— Exercise brief —
These entries are to be retyped in full, word for word.

— Information provided —
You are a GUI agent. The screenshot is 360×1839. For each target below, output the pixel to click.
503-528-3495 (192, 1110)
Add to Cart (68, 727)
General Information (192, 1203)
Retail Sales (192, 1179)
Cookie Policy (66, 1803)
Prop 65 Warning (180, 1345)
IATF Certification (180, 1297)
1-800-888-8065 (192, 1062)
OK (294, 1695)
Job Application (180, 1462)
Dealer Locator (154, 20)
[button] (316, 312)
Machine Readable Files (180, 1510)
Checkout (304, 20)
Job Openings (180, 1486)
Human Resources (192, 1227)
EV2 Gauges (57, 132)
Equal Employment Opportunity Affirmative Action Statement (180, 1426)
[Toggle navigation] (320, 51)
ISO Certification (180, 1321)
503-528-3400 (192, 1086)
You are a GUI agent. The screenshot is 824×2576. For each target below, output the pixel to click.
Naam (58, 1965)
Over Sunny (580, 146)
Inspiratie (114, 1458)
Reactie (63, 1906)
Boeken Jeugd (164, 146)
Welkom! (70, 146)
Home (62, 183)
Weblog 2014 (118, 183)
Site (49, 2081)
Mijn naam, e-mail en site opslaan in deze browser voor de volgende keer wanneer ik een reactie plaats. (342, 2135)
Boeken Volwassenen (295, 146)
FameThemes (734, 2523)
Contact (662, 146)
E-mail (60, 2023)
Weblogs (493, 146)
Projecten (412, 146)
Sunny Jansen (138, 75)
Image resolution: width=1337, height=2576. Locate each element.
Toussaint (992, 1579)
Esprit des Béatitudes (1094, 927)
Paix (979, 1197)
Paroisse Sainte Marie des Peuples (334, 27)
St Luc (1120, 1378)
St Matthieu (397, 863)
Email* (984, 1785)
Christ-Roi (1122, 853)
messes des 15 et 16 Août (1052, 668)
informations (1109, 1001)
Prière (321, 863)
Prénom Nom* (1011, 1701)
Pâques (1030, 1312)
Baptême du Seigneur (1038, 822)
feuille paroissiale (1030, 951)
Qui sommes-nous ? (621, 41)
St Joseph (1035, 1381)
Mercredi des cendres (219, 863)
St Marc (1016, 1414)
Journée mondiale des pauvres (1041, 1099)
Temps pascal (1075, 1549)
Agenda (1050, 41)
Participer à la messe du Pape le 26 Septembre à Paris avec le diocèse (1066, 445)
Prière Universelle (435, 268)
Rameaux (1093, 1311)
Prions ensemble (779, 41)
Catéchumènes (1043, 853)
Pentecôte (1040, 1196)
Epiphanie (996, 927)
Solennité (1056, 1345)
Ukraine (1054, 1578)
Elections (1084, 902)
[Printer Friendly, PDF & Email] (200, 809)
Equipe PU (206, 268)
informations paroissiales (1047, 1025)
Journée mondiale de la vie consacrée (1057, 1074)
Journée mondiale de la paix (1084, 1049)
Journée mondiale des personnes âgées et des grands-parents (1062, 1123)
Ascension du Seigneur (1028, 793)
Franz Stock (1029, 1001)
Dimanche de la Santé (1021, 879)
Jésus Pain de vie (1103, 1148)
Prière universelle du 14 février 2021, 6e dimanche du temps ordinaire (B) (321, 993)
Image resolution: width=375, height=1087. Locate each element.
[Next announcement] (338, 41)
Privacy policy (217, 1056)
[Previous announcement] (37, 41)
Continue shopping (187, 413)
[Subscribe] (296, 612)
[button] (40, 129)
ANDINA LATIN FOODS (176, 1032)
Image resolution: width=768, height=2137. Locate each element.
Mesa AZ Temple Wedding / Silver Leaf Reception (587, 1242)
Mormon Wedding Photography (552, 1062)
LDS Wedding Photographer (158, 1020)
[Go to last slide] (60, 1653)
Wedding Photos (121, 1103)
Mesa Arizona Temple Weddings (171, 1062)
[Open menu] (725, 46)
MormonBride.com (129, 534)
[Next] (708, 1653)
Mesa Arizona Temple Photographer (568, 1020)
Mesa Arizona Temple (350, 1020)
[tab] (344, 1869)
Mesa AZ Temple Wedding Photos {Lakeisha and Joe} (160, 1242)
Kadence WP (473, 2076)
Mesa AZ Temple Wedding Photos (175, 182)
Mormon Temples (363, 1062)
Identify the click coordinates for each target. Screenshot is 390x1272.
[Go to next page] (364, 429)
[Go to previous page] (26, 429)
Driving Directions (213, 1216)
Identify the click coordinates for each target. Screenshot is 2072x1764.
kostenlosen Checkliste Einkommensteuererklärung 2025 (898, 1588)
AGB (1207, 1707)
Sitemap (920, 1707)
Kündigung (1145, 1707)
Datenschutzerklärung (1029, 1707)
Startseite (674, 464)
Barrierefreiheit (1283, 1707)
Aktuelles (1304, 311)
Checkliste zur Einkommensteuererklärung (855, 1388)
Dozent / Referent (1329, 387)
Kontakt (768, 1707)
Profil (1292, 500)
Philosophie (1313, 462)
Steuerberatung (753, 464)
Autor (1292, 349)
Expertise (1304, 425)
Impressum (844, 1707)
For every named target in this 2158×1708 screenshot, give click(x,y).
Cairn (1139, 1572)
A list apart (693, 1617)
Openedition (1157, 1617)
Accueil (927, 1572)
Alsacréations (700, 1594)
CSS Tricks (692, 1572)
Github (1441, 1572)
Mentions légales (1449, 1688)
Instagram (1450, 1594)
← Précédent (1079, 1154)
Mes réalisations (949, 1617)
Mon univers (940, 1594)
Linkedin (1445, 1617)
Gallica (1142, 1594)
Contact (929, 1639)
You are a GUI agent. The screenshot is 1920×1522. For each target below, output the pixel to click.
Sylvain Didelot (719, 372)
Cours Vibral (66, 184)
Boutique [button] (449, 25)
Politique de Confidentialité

— Finished task —
You are a GUI agent. The screenshot is 360×1839. For each target below, output the pixel to click.
503-528-3495 (192, 1110)
Add to Cart (68, 727)
General Information (192, 1203)
Retail Sales (192, 1179)
Cookie Policy (66, 1803)
Prop 65 Warning (180, 1345)
IATF Certification (180, 1297)
1-800-888-8065 (192, 1062)
OK (294, 1695)
Job Application (180, 1462)
Dealer Locator (154, 20)
[button] (316, 312)
Machine Readable Files (180, 1510)
Checkout (304, 20)
Job Openings (180, 1486)
Human Resources (192, 1227)
EV2 Gauges (57, 132)
Equal Employment Opportunity Affirmative Action Statement (180, 1426)
[Toggle navigation] (320, 51)
ISO Certification (180, 1321)
503-528-3400 (192, 1086)
You are a GUI agent. The screenshot is 824×2576. For each target below, output the pixel to click.
Naam (58, 1965)
Over Sunny (580, 146)
Inspiratie (114, 1458)
Reactie (63, 1906)
Boeken Jeugd (164, 146)
Welkom! (70, 146)
Home (62, 183)
Weblog 2014 (118, 183)
Site (49, 2081)
Mijn naam, e-mail en site opslaan in deze browser voor de volgende keer wanneer ik een reactie plaats. (342, 2135)
Boeken Volwassenen (295, 146)
FameThemes (734, 2523)
Contact (662, 146)
E-mail (60, 2023)
Weblogs (493, 146)
Projecten (412, 146)
Sunny Jansen (138, 75)
Image resolution: width=1337, height=2576. Locate each element.
Toussaint (992, 1579)
Esprit des Béatitudes (1094, 927)
Paix (979, 1197)
Paroisse Sainte Marie des Peuples (334, 27)
St Luc (1120, 1378)
St Matthieu (397, 863)
Email* (984, 1785)
Christ-Roi (1122, 853)
messes des 15 et 16 Août (1052, 668)
informations (1109, 1001)
Prière (321, 863)
Prénom Nom* (1011, 1701)
Pâques (1030, 1312)
Baptême du Seigneur (1038, 822)
feuille paroissiale (1030, 951)
Qui sommes-nous ? (621, 41)
St Joseph (1035, 1381)
Mercredi des cendres (219, 863)
St Marc (1016, 1414)
Journée mondiale des pauvres (1041, 1099)
Temps pascal (1075, 1549)
Agenda (1050, 41)
Participer à la messe du Pape le 26 Septembre à Paris avec le diocèse (1066, 445)
Prière Universelle (435, 268)
Rameaux (1093, 1311)
Prions ensemble (779, 41)
Catéchumènes (1043, 853)
Pentecôte (1040, 1196)
Epiphanie (996, 927)
Solennité (1056, 1345)
Ukraine (1054, 1578)
Elections (1084, 902)
[Printer Friendly, PDF & Email] (200, 809)
Equipe PU (206, 268)
informations paroissiales (1047, 1025)
Journée mondiale de la vie consacrée (1057, 1074)
Journée mondiale de la paix (1084, 1049)
Journée mondiale des personnes âgées et des grands-parents (1062, 1123)
Ascension du Seigneur (1028, 793)
Franz Stock (1029, 1001)
Dimanche de la Santé (1021, 879)
Jésus Pain de vie (1103, 1148)
Prière universelle du 14 février 2021, 6e dimanche du temps ordinaire (B) (321, 993)
Image resolution: width=375, height=1087. Locate each element.
[Next announcement] (338, 41)
Privacy policy (217, 1056)
[Previous announcement] (37, 41)
Continue shopping (187, 413)
[Subscribe] (296, 612)
[button] (40, 129)
ANDINA LATIN FOODS (176, 1032)
Image resolution: width=768, height=2137. Locate each element.
Mesa AZ Temple Wedding / Silver Leaf Reception (587, 1242)
Mormon Wedding Photography (552, 1062)
LDS Wedding Photographer (158, 1020)
[Go to last slide] (60, 1653)
Wedding Photos (121, 1103)
Mesa Arizona Temple Weddings (171, 1062)
[Open menu] (725, 46)
MormonBride.com (129, 534)
[Next] (708, 1653)
Mesa Arizona Temple Photographer (568, 1020)
Mesa Arizona Temple (350, 1020)
[tab] (344, 1869)
Mesa AZ Temple Wedding Photos {Lakeisha and Joe} (160, 1242)
Kadence WP (473, 2076)
Mesa AZ Temple Wedding Photos (175, 182)
Mormon Temples (363, 1062)
Identify the click coordinates for each target. Screenshot is 390x1272.
[Go to next page] (364, 429)
[Go to previous page] (26, 429)
Driving Directions (213, 1216)
Identify the click coordinates for each target. Screenshot is 2072x1764.
kostenlosen Checkliste Einkommensteuererklärung 2025 (898, 1588)
AGB (1207, 1707)
Sitemap (920, 1707)
Kündigung (1145, 1707)
Datenschutzerklärung (1029, 1707)
Startseite (674, 464)
Barrierefreiheit (1283, 1707)
Aktuelles (1304, 311)
Checkliste zur Einkommensteuererklärung (855, 1388)
Dozent / Referent (1329, 387)
Kontakt (768, 1707)
Profil (1292, 500)
Philosophie (1313, 462)
Steuerberatung (753, 464)
Autor (1292, 349)
Expertise (1304, 425)
Impressum (844, 1707)
For every named target in this 2158×1708 screenshot, give click(x,y).
Cairn (1139, 1572)
A list apart (693, 1617)
Openedition (1157, 1617)
Accueil (927, 1572)
Alsacréations (700, 1594)
CSS Tricks (692, 1572)
Github (1441, 1572)
Mentions légales (1449, 1688)
Instagram (1450, 1594)
← Précédent (1079, 1154)
Mes réalisations (949, 1617)
Mon univers (940, 1594)
Linkedin (1445, 1617)
Gallica (1142, 1594)
Contact (929, 1639)
You are a GUI agent. The screenshot is 1920×1522. For each target below, output the pixel to click.
Sylvain Didelot (719, 372)
Cours Vibral (66, 184)
Boutique [button] (449, 25)
Politique de Confidentialité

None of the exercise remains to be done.